*TASK BRIEF:*
Return the data below in full and exactly, except that the pictures are dropped.

(TASK INPUTS begins)

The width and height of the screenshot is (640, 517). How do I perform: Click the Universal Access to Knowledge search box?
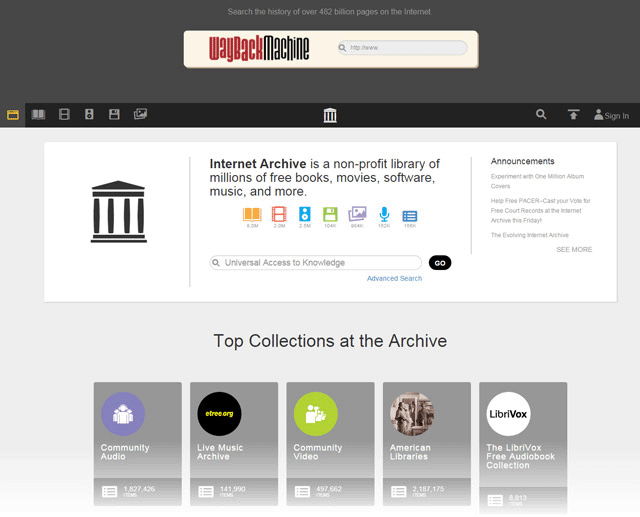pyautogui.click(x=316, y=263)
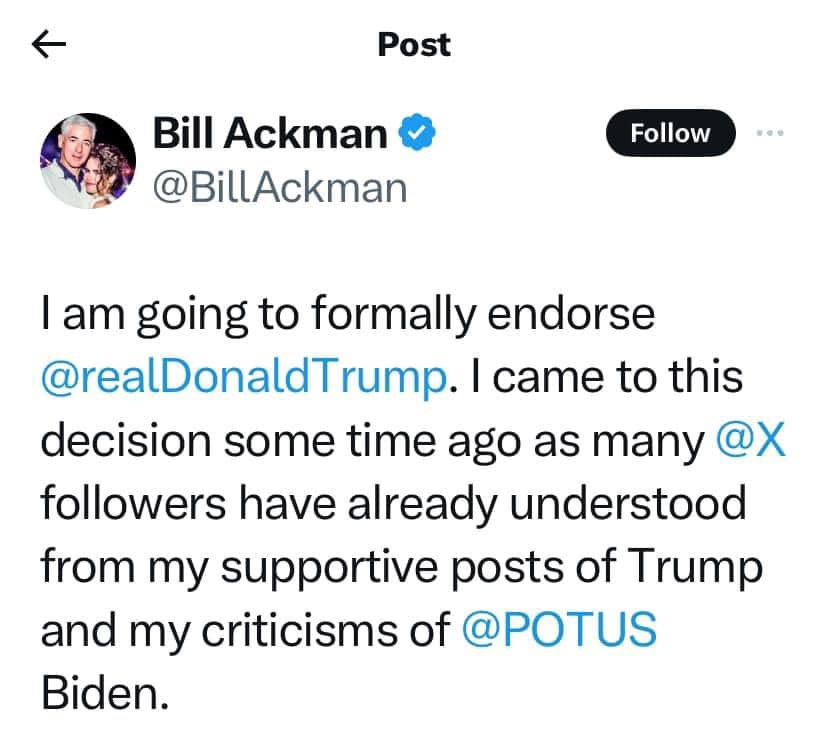This screenshot has width=828, height=755.
Task: Click the Bill Ackman display name
Action: (x=269, y=132)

(TASK INPUTS ends)

*ANSWER BOX:*
The width and height of the screenshot is (640, 517). How do I perform: Click the Universal Access to Knowledge search box?
pyautogui.click(x=316, y=263)
This screenshot has width=828, height=755.
Task: Click the Bill Ackman display name
Action: (x=269, y=132)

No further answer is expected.